Absorption coefficients of molecular nitrogen have been measured with a photoelectric scanning technique using an intense, stabilized Hopfield helium‐continuum light source as background. These measurements differ from previous investigations where line sources were used as background. The measurements have been done with an instrumental bandwidth of 0.5 Å over a pressure range of 0.040 to 0.17 mm Hg using an absorption cell placed behind the exit slit of a vacuum monochromator. Corrections were made for the pressure gradient in the flow‐absorption cell, for the scattered light, and for fluorescence.

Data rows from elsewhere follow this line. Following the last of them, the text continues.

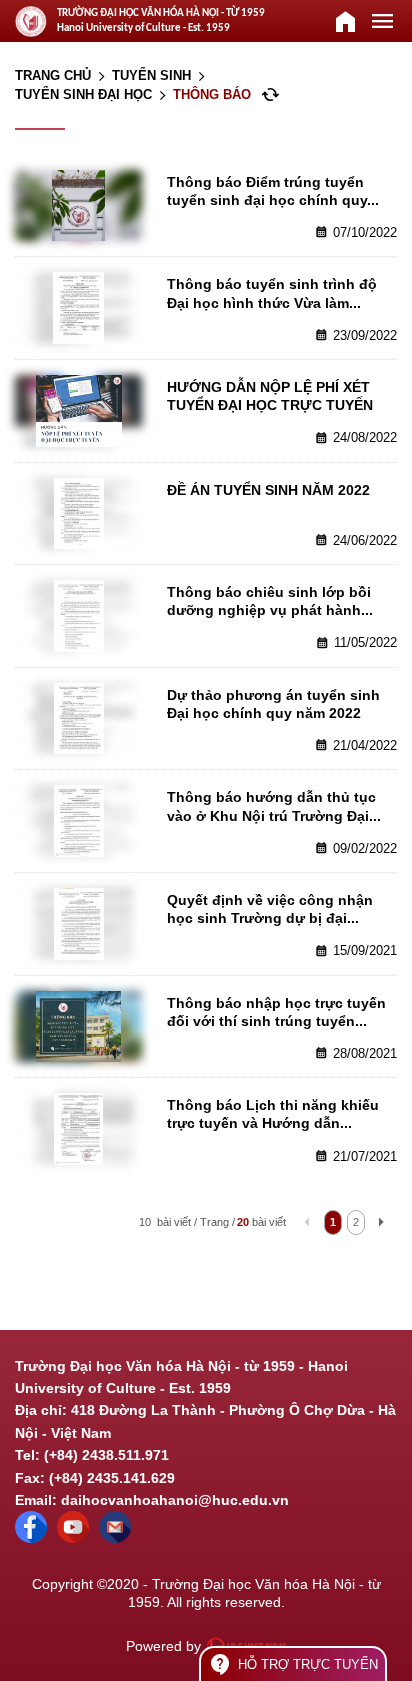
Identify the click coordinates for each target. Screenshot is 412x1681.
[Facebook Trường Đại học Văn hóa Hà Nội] (31, 1538)
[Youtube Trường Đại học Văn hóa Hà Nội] (73, 1538)
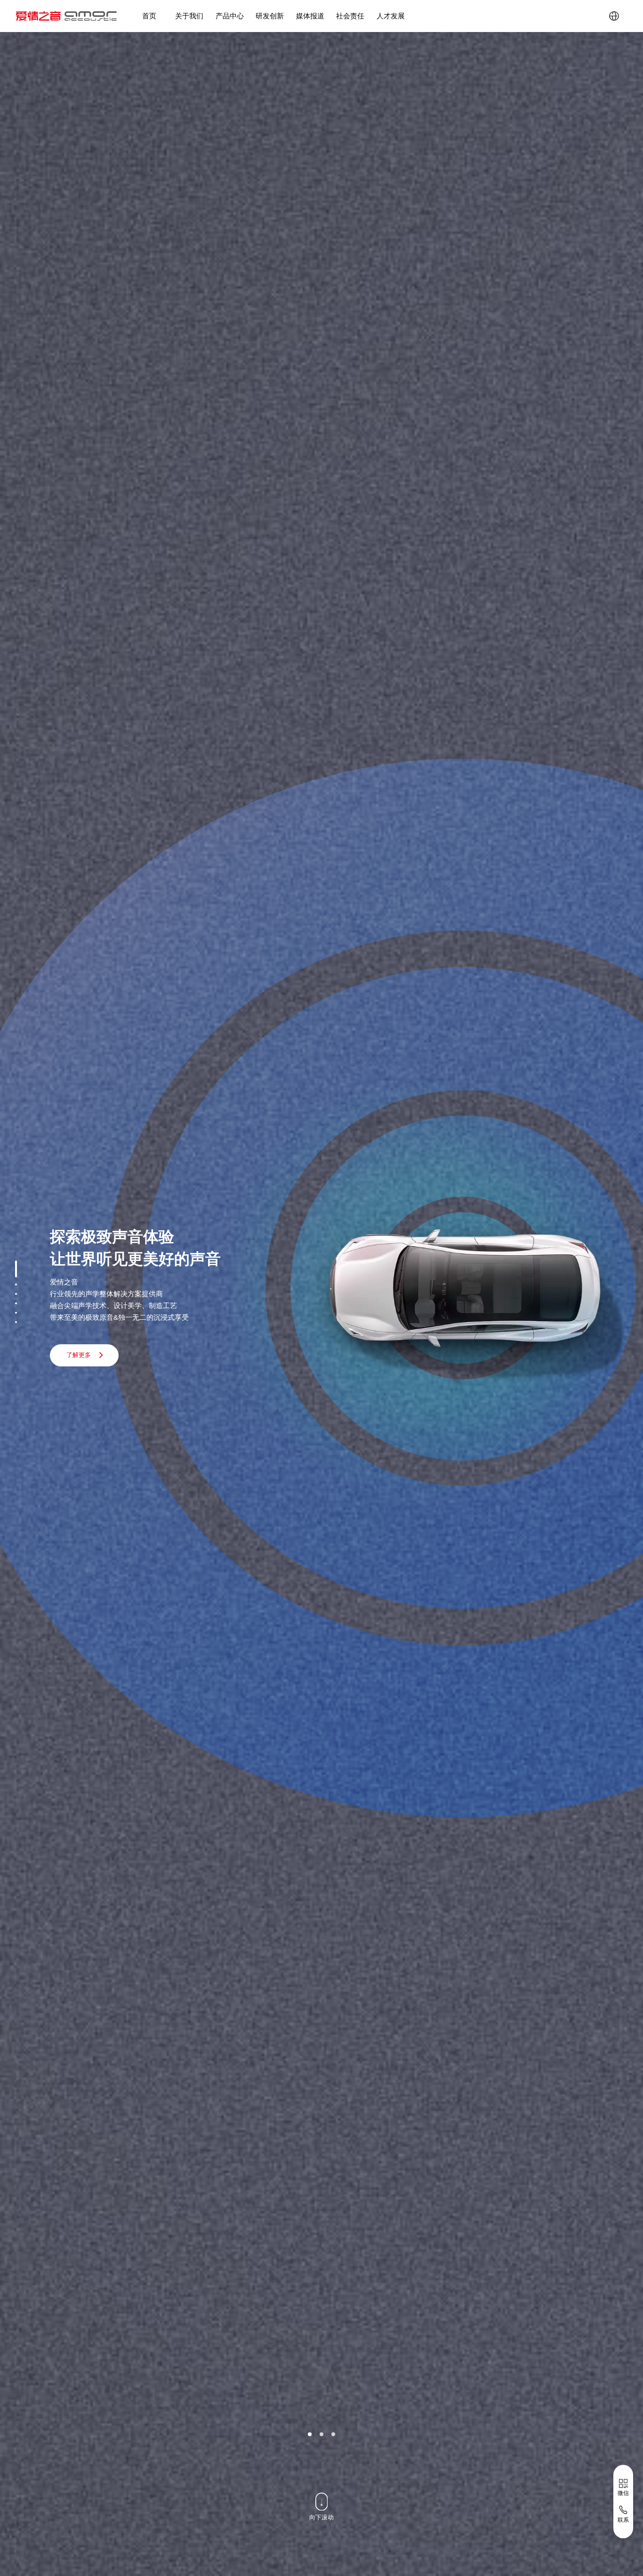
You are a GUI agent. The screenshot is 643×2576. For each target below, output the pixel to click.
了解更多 (78, 1354)
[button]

From 1000 to 796 Å, the first ionization threshold (N₂⁺, X ²Σ_g⁺), a number of sharp, intense bands are present with no evidence of a dissociation continuum. Below 796 Å, the ionization continuum appears to rise slowly to 400 cm^—1 at 742 Å (N₂⁺, A ²II_u), but this region is also crowded with many intense bands. Most of these appear to be strongly preionized. Between 742 Å and the threshold of the B ²Σ_u⁺ state at 661 Å, the ionization continuum increases from roughly 400 to 780 cm^—1, and the pre‐ionized Hopfield Rydberg series is the main feature. At 661 Å, the absorption coefficient rises abruptly to 980 cm^—1 and continues at approximately this constant value to 580 Å. The present results are compared whenever possible with previous measurements and discussed in relation to photo‐ionization measurements. Application of this data to calculation of absorption processes in the upper atmosphere is discussed.